After all, Musk is far from a disinterested party.

Musk's lawsuit comes after the billionaire launched his own AI company last year. Musk has said he invested tens of millions of dollars into OpenAI during its founding but walked away from the company's board in 2018.

At the time, Musk said he'd left to avoid a potential conflict of interest with Tesla and its AI efforts.

A weak case

Despite Musk's grandstanding, his case against OpenAI appears shaky at best, David Hoffman, a contract law expert from the University of Pennsylvania, said.

"It would be very difficult to claim a breach of contract without a written contract," Hoffman said.

Musk's case argues that OpenAI has strayed from its "founding agreement," but there doesn't appear to be such a written agreement.
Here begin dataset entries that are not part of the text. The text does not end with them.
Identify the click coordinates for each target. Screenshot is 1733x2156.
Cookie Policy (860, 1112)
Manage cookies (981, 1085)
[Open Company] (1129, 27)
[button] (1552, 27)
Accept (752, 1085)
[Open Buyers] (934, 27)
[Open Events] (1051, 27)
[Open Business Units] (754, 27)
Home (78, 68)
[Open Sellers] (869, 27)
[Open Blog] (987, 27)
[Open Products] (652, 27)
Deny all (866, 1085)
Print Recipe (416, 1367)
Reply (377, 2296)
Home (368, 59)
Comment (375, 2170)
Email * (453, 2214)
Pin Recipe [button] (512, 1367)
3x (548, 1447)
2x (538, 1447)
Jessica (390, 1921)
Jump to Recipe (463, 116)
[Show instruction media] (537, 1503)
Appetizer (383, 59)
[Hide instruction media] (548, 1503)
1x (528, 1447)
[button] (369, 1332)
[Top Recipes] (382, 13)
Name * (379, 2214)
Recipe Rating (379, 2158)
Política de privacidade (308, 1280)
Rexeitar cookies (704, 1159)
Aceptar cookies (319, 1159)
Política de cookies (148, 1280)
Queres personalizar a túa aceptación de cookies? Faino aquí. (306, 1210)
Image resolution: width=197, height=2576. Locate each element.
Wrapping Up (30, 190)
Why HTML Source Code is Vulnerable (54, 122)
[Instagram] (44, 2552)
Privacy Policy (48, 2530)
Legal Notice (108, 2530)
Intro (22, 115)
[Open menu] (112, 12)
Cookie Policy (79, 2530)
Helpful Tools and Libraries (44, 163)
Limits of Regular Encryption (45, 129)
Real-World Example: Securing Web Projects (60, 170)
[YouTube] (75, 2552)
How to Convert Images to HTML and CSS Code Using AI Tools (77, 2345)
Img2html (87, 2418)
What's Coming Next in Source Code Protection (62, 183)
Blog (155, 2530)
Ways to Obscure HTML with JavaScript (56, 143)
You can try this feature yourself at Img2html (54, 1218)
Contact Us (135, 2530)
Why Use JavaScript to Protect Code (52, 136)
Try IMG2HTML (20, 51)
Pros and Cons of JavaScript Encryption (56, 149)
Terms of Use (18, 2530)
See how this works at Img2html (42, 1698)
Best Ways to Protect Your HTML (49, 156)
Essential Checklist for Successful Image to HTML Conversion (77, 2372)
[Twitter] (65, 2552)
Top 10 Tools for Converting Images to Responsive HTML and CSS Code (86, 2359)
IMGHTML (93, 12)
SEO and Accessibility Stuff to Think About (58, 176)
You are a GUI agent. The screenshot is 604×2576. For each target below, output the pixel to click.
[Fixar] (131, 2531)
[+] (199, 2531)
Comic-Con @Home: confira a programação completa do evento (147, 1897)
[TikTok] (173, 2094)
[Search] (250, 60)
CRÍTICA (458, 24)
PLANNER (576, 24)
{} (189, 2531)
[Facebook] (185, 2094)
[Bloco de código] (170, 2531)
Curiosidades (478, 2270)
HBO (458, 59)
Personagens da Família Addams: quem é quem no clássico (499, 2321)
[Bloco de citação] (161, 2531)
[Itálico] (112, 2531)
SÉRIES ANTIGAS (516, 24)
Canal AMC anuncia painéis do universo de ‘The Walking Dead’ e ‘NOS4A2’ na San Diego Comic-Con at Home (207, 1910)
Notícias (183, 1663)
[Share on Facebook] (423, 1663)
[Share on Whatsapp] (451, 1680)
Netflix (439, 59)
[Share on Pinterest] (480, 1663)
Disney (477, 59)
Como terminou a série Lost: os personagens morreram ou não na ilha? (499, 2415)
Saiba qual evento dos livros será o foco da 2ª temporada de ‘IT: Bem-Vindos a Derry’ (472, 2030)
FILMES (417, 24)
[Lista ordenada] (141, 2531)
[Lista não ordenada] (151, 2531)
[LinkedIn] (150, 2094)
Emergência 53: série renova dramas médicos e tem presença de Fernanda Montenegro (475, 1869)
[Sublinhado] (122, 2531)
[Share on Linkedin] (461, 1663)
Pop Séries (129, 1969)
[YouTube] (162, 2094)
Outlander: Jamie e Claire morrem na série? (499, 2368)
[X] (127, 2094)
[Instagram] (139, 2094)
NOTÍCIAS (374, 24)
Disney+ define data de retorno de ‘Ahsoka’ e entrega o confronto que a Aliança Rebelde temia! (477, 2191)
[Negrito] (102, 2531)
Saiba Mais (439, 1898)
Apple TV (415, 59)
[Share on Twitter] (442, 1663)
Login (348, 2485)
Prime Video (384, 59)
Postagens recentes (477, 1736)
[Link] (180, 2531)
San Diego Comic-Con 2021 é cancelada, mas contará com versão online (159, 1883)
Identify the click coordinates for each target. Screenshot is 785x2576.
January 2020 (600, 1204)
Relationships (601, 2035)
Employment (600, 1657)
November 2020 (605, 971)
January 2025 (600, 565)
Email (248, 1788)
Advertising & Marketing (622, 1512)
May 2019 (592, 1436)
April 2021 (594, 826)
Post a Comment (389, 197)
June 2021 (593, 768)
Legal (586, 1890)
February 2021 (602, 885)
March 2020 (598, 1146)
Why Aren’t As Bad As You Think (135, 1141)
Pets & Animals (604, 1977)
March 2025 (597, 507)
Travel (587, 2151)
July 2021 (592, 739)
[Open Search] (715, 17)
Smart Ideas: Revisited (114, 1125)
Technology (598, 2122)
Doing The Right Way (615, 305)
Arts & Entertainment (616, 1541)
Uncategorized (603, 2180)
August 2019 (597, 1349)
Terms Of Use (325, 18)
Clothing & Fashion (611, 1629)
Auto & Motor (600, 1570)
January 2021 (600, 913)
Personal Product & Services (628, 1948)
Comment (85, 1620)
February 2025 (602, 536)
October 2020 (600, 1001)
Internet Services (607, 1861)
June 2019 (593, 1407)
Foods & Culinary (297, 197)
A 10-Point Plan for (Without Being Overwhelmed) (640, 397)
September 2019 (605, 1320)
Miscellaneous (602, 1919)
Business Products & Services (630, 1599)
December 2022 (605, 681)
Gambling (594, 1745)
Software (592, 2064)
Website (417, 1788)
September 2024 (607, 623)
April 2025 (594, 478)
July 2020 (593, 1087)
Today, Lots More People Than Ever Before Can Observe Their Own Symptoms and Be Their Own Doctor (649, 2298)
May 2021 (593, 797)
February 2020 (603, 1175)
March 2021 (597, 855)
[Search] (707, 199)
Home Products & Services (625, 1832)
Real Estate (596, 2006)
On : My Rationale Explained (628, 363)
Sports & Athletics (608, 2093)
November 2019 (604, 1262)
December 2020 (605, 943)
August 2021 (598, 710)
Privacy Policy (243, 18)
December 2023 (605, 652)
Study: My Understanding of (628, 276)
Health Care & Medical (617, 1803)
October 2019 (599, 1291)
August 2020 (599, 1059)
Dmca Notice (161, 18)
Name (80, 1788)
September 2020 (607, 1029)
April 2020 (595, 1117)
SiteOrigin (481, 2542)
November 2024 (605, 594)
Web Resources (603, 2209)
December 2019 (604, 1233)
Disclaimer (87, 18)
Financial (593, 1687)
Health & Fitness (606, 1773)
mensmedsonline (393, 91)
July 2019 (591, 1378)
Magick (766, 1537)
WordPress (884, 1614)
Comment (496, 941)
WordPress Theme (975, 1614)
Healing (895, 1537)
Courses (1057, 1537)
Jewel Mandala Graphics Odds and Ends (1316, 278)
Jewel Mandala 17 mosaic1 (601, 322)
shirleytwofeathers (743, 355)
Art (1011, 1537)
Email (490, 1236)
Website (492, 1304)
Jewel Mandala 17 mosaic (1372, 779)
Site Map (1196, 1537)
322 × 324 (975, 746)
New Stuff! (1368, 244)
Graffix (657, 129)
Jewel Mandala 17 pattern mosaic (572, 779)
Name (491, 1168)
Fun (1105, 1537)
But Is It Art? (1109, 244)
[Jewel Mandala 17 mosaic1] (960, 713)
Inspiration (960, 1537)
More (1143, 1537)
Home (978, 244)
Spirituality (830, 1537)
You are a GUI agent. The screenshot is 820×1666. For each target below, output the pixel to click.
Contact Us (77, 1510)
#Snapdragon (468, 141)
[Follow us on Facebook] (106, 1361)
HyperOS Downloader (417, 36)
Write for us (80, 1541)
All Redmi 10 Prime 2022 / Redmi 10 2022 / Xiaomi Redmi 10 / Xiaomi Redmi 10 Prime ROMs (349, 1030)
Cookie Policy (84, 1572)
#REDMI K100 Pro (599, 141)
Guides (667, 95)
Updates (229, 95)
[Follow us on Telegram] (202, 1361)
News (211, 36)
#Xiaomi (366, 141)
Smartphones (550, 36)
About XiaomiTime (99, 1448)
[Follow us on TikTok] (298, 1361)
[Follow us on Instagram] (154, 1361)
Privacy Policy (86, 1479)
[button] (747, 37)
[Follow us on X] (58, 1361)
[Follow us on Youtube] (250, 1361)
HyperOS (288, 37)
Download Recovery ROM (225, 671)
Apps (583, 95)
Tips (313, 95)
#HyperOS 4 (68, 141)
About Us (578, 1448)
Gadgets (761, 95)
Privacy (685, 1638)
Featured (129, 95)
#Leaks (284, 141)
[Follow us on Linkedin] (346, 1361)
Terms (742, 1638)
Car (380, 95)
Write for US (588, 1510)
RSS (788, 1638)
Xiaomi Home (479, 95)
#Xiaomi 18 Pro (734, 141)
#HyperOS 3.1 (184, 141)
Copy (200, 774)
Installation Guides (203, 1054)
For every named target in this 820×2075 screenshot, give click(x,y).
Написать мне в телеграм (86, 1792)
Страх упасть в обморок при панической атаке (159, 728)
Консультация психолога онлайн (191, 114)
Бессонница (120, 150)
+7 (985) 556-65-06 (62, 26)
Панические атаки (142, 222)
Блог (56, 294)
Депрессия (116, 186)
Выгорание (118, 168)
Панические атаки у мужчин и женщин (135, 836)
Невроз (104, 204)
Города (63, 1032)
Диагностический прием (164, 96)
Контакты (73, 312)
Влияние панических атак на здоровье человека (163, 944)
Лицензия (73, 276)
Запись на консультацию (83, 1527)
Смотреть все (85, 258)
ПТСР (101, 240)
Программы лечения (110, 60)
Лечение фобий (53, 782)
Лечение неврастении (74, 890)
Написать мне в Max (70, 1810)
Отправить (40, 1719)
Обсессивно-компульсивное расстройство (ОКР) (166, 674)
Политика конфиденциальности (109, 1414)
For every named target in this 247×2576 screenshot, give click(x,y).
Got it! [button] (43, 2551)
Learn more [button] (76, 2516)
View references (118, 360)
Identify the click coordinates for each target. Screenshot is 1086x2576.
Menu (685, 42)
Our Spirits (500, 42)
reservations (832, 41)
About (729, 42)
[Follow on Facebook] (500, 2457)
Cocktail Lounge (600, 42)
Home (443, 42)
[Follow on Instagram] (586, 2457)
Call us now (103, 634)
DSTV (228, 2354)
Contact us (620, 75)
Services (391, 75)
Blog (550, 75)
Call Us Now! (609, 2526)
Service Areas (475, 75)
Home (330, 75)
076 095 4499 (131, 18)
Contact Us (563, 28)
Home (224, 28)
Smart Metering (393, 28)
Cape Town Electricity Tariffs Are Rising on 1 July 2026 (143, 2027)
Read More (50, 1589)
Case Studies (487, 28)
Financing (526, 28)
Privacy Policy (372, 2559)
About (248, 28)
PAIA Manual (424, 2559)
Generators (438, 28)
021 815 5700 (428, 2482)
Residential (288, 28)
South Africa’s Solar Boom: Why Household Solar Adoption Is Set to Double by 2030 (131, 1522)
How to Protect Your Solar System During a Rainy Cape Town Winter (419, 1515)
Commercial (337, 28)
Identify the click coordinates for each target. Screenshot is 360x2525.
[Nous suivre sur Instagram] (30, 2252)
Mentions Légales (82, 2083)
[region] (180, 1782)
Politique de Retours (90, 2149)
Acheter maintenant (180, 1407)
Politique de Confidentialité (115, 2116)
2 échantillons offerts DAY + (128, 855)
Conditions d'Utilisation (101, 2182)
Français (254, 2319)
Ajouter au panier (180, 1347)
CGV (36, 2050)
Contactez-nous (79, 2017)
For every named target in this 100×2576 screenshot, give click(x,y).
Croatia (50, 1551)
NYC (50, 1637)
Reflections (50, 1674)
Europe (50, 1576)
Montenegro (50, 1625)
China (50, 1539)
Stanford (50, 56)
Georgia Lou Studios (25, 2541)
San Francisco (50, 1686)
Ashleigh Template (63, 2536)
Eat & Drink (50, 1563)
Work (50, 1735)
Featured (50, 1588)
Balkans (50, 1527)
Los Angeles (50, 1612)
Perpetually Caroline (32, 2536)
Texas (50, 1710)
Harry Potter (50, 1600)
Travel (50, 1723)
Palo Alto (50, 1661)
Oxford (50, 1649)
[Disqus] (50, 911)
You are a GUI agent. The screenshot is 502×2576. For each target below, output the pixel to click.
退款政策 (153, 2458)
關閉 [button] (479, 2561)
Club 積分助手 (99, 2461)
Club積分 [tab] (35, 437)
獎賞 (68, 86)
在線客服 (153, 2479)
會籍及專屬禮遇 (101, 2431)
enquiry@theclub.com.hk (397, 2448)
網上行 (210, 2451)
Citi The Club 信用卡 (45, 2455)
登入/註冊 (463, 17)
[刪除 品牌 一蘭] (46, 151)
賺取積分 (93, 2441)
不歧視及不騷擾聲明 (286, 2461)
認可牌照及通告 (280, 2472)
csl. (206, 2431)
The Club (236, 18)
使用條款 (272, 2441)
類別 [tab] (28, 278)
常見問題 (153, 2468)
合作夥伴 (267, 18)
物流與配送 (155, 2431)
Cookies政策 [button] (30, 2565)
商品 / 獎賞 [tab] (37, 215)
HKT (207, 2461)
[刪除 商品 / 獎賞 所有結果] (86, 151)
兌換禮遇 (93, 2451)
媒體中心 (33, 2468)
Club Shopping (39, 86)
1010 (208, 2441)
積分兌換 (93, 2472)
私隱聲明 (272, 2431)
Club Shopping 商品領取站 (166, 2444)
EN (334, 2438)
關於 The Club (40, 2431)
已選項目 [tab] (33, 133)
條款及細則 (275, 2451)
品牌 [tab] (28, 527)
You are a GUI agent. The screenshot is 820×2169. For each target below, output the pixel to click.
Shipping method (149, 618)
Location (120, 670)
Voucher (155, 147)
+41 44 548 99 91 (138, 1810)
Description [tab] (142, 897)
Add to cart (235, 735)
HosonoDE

The complaint relies on unwritten contract claims, which will be difficult to hold up in a court of law, Hoffman said.

Instead, Musk's case cites an email from Altman (which appears to be more of a casual negotiation than a contract) and the OpenAI's certificate of incorporation (which Musk didn't sign and doesn't mention keeping the company open source).

And because OpenAI is a non-profit it will be difficult for the billionaire to claim OpenAI's board has any fiduciary duties to him, Samuel Brunson, a nonprofit legal expert from Loyola University, told Business Insider.

The billionaire's argument regarding OpenAI's failure to act for the "benefit of humanity" is more of a philosophical one than a tangible legal argument, Kyle Lawrence, a corporate and securities lawyer from Falcon Rappaport & Berkman, said.

"Who's to say that what they're doing isn't benefiting humanity?" Lawrence said. "They could easily say they need a billion dollars to do that, and who's to say that the mechanism they put in place to get that billion dollars is in conflict with their goal of benefiting humanity?"

OpenAI could pay a hefty price

While experts say it's unlikely Musk's case would succeed, OpenAI may still pay a price.

"These types of lawsuits can air a lot of dirty laundry and it can be a major distraction that could impact their day-to-day operations," Hoffman said.

The publicity around the lawsuit — whether Musk wins or loses — could also damage OpenAI's reputation — fueling the fire lit when Altman was briefly ousted. As one of the richest men in the world, Musk could tie OpenAI up in litigation for years, according to Lawrence.

The case could also set a dangerous standard — if Musk were to pull out a win.

"If Musk were to win this case, it would set a bad precedent for non-profits everywhere," Brunson said. "You could start seeing a bunch of disaffected donors coming forward trying to get their money back, and most nonprofits don't have the same resources as OpenAI."